■ PROBLEM DETAILS: Exactly and only the lines from the one with "Switch to the HEALTH-BOT page" through the end of the listing are to be transcribed, both ends included.
*** RECORDS TO USE Section Begins ***
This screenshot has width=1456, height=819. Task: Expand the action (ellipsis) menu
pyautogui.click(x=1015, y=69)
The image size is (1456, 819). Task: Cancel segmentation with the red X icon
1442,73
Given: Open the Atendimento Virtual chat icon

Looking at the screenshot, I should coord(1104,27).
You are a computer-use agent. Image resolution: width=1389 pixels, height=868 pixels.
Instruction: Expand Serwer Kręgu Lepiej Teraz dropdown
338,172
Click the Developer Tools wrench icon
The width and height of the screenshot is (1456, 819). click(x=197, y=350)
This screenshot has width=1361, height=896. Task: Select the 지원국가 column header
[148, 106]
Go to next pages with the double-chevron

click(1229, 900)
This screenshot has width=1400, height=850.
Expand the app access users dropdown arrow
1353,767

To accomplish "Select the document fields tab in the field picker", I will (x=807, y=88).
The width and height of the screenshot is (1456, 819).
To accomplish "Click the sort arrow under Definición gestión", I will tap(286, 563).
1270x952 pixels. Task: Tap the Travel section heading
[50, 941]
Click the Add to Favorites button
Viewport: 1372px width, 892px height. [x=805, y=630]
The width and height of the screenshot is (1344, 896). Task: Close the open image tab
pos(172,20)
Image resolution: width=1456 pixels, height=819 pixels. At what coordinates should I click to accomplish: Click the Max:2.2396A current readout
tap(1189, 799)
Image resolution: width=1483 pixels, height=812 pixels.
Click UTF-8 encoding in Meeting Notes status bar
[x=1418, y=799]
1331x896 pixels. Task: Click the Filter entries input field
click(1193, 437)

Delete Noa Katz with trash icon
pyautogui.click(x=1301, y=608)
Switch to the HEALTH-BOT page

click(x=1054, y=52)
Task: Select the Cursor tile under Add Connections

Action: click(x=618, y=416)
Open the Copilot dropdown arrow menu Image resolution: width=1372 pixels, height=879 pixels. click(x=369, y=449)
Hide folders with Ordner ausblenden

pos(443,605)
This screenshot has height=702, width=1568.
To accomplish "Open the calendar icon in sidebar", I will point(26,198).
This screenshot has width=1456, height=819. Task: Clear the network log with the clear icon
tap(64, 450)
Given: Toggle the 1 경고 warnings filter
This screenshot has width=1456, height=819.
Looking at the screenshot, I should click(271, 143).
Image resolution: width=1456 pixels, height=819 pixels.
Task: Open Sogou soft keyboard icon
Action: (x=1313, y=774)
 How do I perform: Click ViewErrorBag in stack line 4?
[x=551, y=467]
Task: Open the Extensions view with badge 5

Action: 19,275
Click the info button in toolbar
*** RECORDS TO USE Section Ends ***
■ RESPONSE TO THIS TASK:
Switch to the HEALTH-BOT page

click(x=1054, y=52)
Task: Select the Cursor tile under Add Connections

Action: click(x=618, y=416)
Open the Copilot dropdown arrow menu Image resolution: width=1372 pixels, height=879 pixels. click(x=369, y=449)
Hide folders with Ordner ausblenden

pos(443,605)
This screenshot has height=702, width=1568.
To accomplish "Open the calendar icon in sidebar", I will point(26,198).
This screenshot has width=1456, height=819. Task: Clear the network log with the clear icon
tap(64, 450)
Given: Toggle the 1 경고 warnings filter
This screenshot has width=1456, height=819.
Looking at the screenshot, I should click(271, 143).
Image resolution: width=1456 pixels, height=819 pixels.
Task: Open Sogou soft keyboard icon
Action: (x=1313, y=774)
 How do I perform: Click ViewErrorBag in stack line 4?
[x=551, y=467]
Task: Open the Extensions view with badge 5

Action: 19,275
Click the info button in toolbar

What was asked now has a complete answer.